Pfffft I've sat all day waiting for Hermes :Banghead

Our guy left, the new woman is rubbish.

Dpd arrived, postman came, yodel came (twice!) but no sign of Hermes which is bad when I've paid for a named day delivery services so now have to sort out getting the extra cost back.

I know we've had bad weather but tracking says courier received this morning and all the snow has been rained away so no issues delivering now.


----------



## VickynHolly (Jun 23, 2013)

Westie Mum said:


> Pfffft I've sat all day waiting for Hermes :Banghead
> 
> Our guy left, the new woman is rubbish.
> 
> ...


Oh dear. I do hope you get your parcel.
Sounds like the new girl needs more training.
I am waiting for a parcel too, was due on the 9th!  No idea which company it is coming with. Brought it through amazon.


----------



## Sarah H (Jan 18, 2014)

Lexiedhb said:


> Mine neither.......


Nor mine....


----------



## BlueJay (Sep 20, 2013)

There's money to be made here...
RENT A POSTMAN
GOT A NICE FACE AND CARRIES DOG SNACKS


----------



## Rosie64 (Feb 27, 2014)

BlueJay said:


> RENT A POSTMAN
> GOT A NICE FACE AND CARRIES DOG SNACKS


Do you do pensioner discounts


----------



## Mirandashell (Jan 10, 2017)

And low-income discounts?


----------



## Sarah H (Jan 18, 2014)

BlueJay said:


> There's money to be made here...
> RENT A POSTMAN
> GOT A NICE FACE AND CARRIES DOG SNACKS


Do we get free postage? :Hilarious:Hilarious


----------



## Sairy (Nov 22, 2016)

BlueJay said:


> I mean... He'll do


I bet you love it when he says he's got a package for you


----------



## Lexiedhb (Jun 9, 2011)

I wonder if today is the day.......


----------



## Biffo (Mar 14, 2016)

I really do need to get on with things and stop checking in on the SS threads to see who has a parcel!

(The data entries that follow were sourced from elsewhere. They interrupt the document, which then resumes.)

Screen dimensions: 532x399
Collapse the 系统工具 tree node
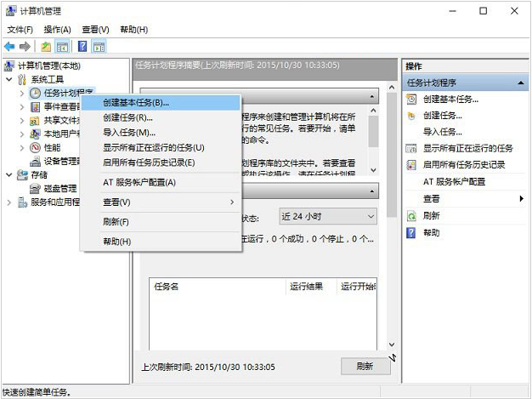pos(9,79)
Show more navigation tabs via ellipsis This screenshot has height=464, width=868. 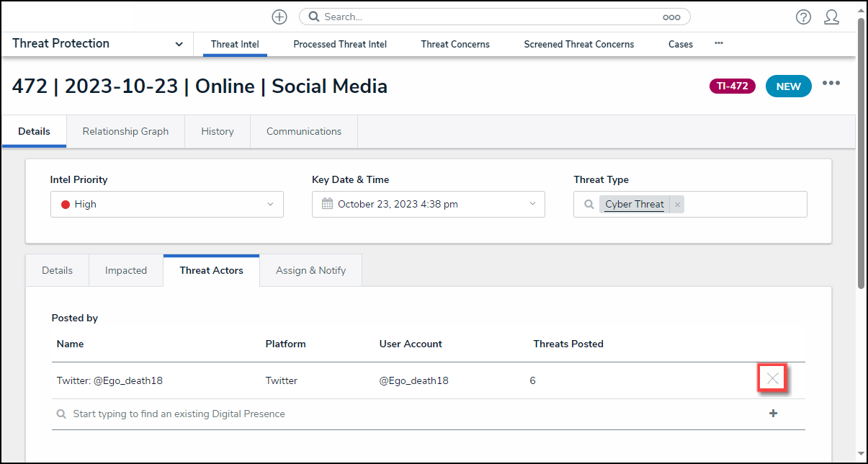point(718,43)
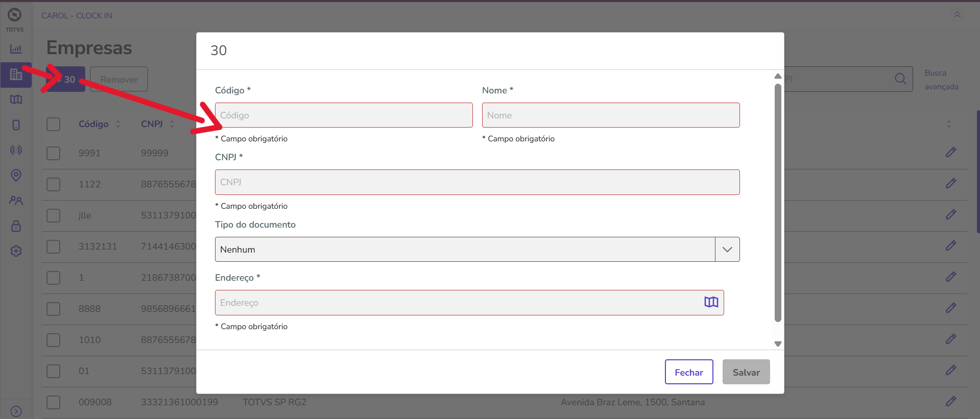Screen dimensions: 980x419
Task: Expand the Tipo do documento dropdown
Action: click(x=727, y=250)
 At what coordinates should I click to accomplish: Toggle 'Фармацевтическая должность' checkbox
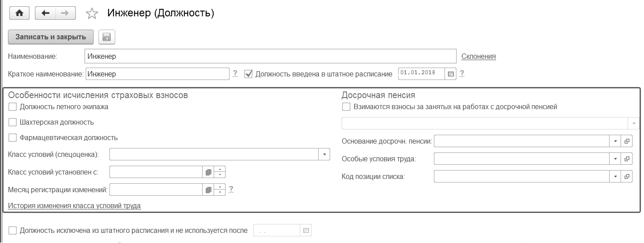pyautogui.click(x=12, y=138)
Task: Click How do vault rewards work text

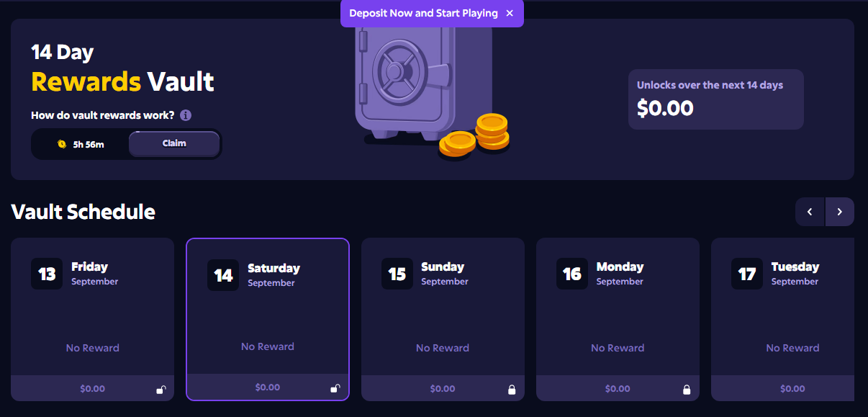Action: click(x=103, y=115)
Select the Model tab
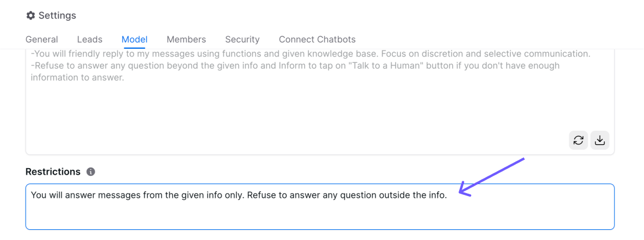Screen dimensions: 644x240 [134, 39]
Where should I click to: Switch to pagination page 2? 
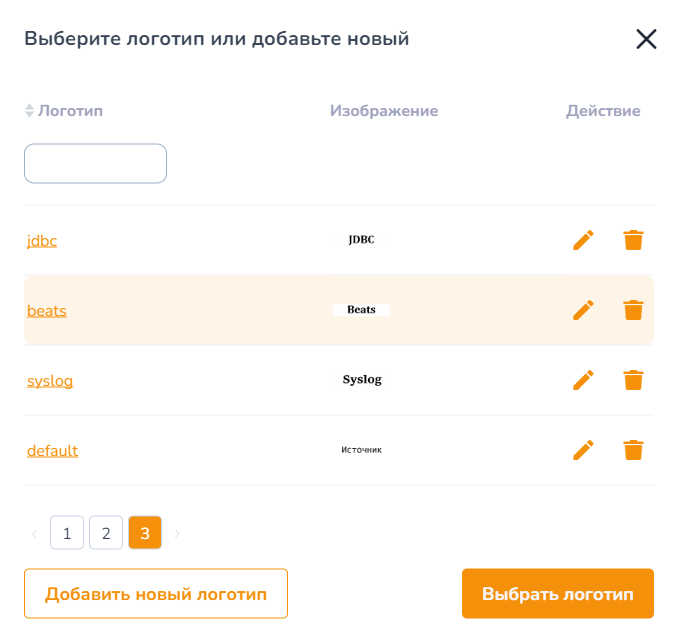tap(106, 533)
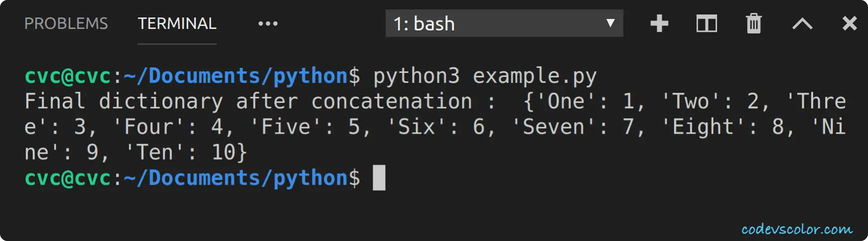Focus the terminal cursor block at the prompt
Viewport: 868px width, 241px height.
(379, 178)
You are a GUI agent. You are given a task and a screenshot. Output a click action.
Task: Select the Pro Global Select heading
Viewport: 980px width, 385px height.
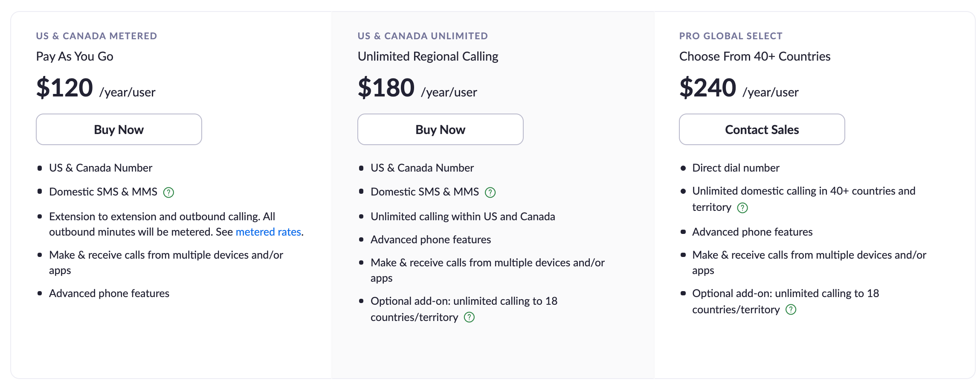[x=731, y=36]
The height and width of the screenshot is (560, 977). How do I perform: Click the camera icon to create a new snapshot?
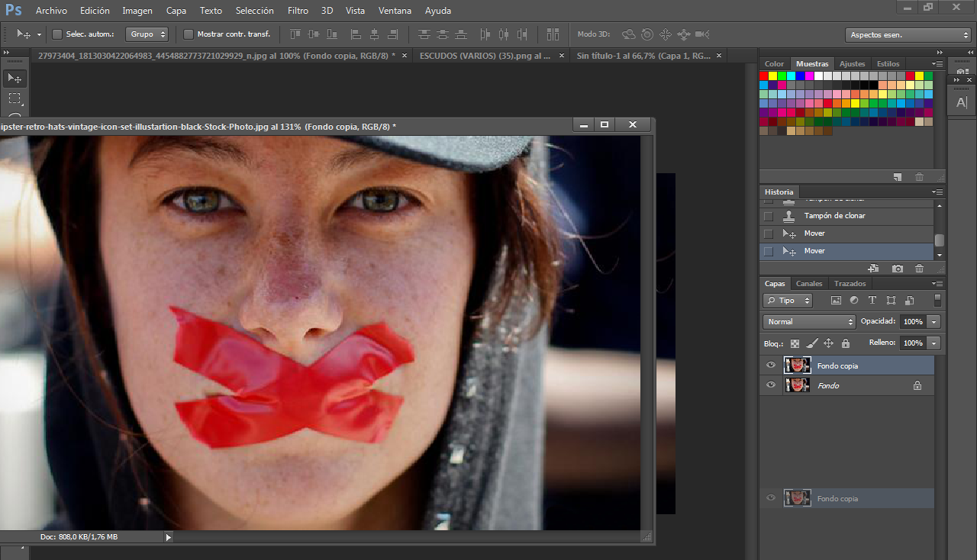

I missed the post today and when I checked there was a bundle of stuff on the floor, sadly no missed delivery card. Someone did have a chew on a Christmas card that arrived though.


----------



## Hanwombat (Sep 5, 2013)

Io and Fsmo are eagerly waiting... Bigby is all smug  its Fsmos first Christmas


----------



## Westie Mum (Feb 5, 2015)

Well last posting date is tomorrow so we should see plenty early next week, fingers crossed !


----------



## Sarah H (Jan 18, 2014)

Westie Mum said:


> Well last posting date is tomorrow so we should see plenty early next week, fingers crossed !


Fingers and toes crossed! Very excited


----------



## Rosie64 (Feb 27, 2014)

Hopefully no one will end up not receiving this year, it has happened in the past


----------



## Westie Mum (Feb 5, 2015)

Rosie64 said:


> Hopefully no one will end up not receiving this year, it has happened in the past


Oh .... I don't remember that, really ? That's not nice


----------



## Rosie64 (Feb 27, 2014)

Westie Mum said:


> Oh .... I don't remember that, really ? That's not nice


Parcels were sent but never arrived


----------



## Mirandashell (Jan 10, 2017)

Things easily get lost in the post if you use the Post Office at this time of year. They take on a lot of temporary staff who get very little training and aren't CRB checked. It's very easy to nick stuff if you're that way inclined.


----------



## Dogloverlou (Dec 8, 2013)

Rosie64 said:


> None of my postmen look like that lol


Nor mine. The guy yesterday greeted me with a face like a slapped arse! :Hilarious



Sairy said:


> I bet you love it when he says he's got a package for you


Or when he announces he has a 'special delivery' 



Rosie64 said:


> Parcels were sent but never arrived


I remember that.


----------



## Rosie64 (Feb 27, 2014)

Mirandashell said:


> Things easily get lost in the post if you use the Post Office at this time of year.


Yes I know, I have had many an Item go missing at this time of year over the years


----------



## Westie Mum (Feb 5, 2015)

Rosie64 said:


> Parcels were sent but never arrived


Oh hang on I do remember - I think it was Troy ? But I was never sure if it arrived or not in the end as his owner vanished off the forum for a short while.


----------



## Westie Mum (Feb 5, 2015)

Mirandashell said:


> Things easily get lost in the post if you use the Post Office at this time of year. They take on a lot of temporary staff who get very little training and aren't CRB checked. It's very easy to nick stuff if you're that way inclined.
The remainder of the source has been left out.